= Integrative complexity =

Research psychometric

Integrative complexity is a research psychometric that refers to the degree to which thinking and reasoning involve the recognition and integration of multiple perspectives and possibilities and their interrelated contingencies.

Integrative complexity is a measure of the intellectual style used by individuals or groups in processing information, problem-solving, and decision making. Complexity looks at the structure of one's thoughts, while ignoring the contents. It is scorable from almost any verbal materials: written materials, such as books, articles, letters, and transcript; as well as audio-visual material.

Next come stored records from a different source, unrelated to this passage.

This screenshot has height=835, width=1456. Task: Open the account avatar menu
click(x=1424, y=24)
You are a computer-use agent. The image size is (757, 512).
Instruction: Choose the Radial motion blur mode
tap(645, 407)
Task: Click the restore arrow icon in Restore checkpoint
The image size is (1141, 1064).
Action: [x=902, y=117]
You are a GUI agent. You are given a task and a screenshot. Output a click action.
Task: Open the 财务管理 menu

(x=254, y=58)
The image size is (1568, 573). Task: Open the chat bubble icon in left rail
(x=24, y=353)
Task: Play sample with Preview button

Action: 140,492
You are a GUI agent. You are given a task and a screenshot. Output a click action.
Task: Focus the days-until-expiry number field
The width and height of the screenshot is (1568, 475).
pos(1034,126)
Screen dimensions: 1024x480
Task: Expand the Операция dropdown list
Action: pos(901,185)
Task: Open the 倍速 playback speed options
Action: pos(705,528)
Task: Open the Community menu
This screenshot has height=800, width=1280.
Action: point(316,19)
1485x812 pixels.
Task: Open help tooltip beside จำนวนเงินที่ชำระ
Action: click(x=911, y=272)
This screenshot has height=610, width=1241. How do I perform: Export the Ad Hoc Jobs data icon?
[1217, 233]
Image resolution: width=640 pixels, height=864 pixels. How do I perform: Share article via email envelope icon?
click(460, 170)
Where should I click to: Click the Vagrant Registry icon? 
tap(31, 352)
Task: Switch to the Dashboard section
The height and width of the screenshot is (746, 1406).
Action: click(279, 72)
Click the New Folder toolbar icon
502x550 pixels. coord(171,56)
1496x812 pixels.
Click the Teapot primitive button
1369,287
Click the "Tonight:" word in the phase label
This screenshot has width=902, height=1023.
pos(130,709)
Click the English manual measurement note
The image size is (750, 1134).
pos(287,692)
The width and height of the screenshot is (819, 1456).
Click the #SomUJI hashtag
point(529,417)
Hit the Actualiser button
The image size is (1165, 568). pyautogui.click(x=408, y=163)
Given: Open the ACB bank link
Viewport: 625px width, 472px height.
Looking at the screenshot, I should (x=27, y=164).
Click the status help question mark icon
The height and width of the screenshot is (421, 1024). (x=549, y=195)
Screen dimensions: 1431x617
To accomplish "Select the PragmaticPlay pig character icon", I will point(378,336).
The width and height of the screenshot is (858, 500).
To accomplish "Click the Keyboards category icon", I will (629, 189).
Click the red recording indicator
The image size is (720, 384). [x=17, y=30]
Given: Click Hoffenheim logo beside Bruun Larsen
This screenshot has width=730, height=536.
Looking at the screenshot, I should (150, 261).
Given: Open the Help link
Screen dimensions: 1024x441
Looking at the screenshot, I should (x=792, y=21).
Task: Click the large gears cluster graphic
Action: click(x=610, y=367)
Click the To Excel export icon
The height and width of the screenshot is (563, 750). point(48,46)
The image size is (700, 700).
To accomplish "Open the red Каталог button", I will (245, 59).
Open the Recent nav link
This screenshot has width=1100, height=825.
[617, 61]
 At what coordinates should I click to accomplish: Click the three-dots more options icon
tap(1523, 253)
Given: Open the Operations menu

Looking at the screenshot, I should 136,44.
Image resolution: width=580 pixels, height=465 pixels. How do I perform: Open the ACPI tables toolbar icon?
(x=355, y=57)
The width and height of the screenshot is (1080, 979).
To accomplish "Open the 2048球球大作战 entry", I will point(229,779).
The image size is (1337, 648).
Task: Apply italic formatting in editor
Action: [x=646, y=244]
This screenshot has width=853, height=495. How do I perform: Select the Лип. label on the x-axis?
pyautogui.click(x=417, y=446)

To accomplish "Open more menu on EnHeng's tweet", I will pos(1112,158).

The measure of integrative complexity has two components: differentiation and integration. Differentiation refers to the perception of different dimensions when considering an issue. Integration refers to the recognition of cognitive connections among differentiated dimensions or perspectives.

In a 1988 study it was demonstrated that changes in integrative complexity could be potentially used in international violence prediction. These findings were seen again in a 1995 article by Karen Guttieri, Michael Wallace, and Peter Suedfeld looking at the Cuban Missile Crisis.

==Components==
===Evaluative differentiation===
Evaluative differentiation involves the acknowledgement that reasonable people can view any given event differently and that making a decision involves balancing any legitimate competing interests. In contrast, thinking in an evaluatively un-differentiated manner involves thinking rigidly and refusing to compromise or consider any alternative.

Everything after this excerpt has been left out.